七月一日にスーパーの袋が有料化になった。スーパーに母と買い物に行ったとき、私は母にたずねた。

「何でスーパーの袋にお金とられんねん。」

と。母は、

「気になるんやったら調べてみなさい。」

と言った。さっそく帰りの車でスマホをひらき、

「オッケーグーグル、どうしてスーパーの袋が有料化になったの。」

と聞いた。すると、

「まず、レジ袋が有料化となる理由としては、海洋プラスチックゴミ問題、地球温暖化などの解決に向けた第一歩であること。」

と無機質な声が教えてくれた。さらに、海洋プラスチックゴミ問題についても調べてみた。すると、海ガメの画像が目に飛び込んできた。その海ガメは口にビニールゴミをくわえて泳いでいる画像だった。私は思わず、

「え、やば。」

とつぶやいた。気になって他の画像も見てみた。私は衝撃を受けた。網にからまっている海ガメやゴミだらけの中を泳いでいる海ガメ、鼻にストローが突き刺さり、血を流している海メなど信じられない画像がたくさんあった。なるほど、スーパーの袋を有料化にすることでこういったプラスチックゴミを減らそうという取組なんだなと私は納得できた。

調べてみて一番驚いたのは、「一週間でクレジットカード一枚分のマイクロプラスチックを体内に取り込んでいる」という調査結果が出ていたことだ。マイクロプラスチックとはプラスチックのゴミなどが劣化し、壊れてできる直径五ミリ以下のもののこと。これが私たちの体内に溶け込んでいるなんて考えたら恐ろし過ぎる。なぜプラスチックが体内に溶け込んでいるのか。その調査結果の続きに「東京湾のカタクチイワシの内臓からみつかる」と書かれていた。つまり、それを食べた人間の体内にプラスチックが溶け込むというわけだ。これはほんの一例にすぎない。私たち人間が何気なく捨てたプラスチックゴミにより海洋生物の命がおかされようとしている事実に、人間の軽率な行動への怒りさえ覚えた。美しい海を汚しているのは他でもない人間だ。その犠牲者が海の生き物たちである。そして今、そのしっぺ返しが人間におそいかかっている。人間が捨てたプラスチックゴミがそのまま人間に返ってきているなんてこんなバカな話はない。よく母が「悪いことをしたら全部自分に返ってくるよ」と言うが、全くその通りだ。

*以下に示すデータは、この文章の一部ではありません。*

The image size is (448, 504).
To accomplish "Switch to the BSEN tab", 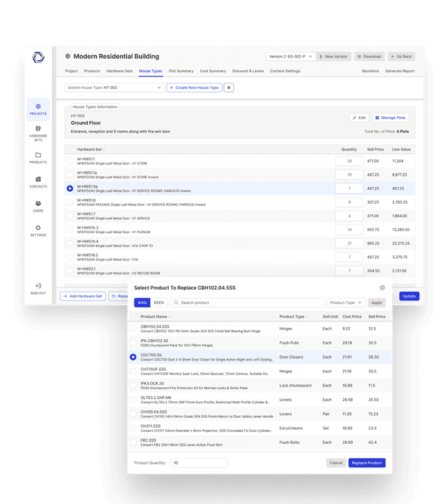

私はもう一度美しい海をとり戻したい。海の生き物たちのために、私たち人間のために。私は母に海ガメの絵がプリントされたトートバッグを買ってもらった。もちろん買い物のときのマイバッグだ。美しい水を守ることが、全ての命を守ることにつながると信じて、自分にできることから一歩踏み出したい。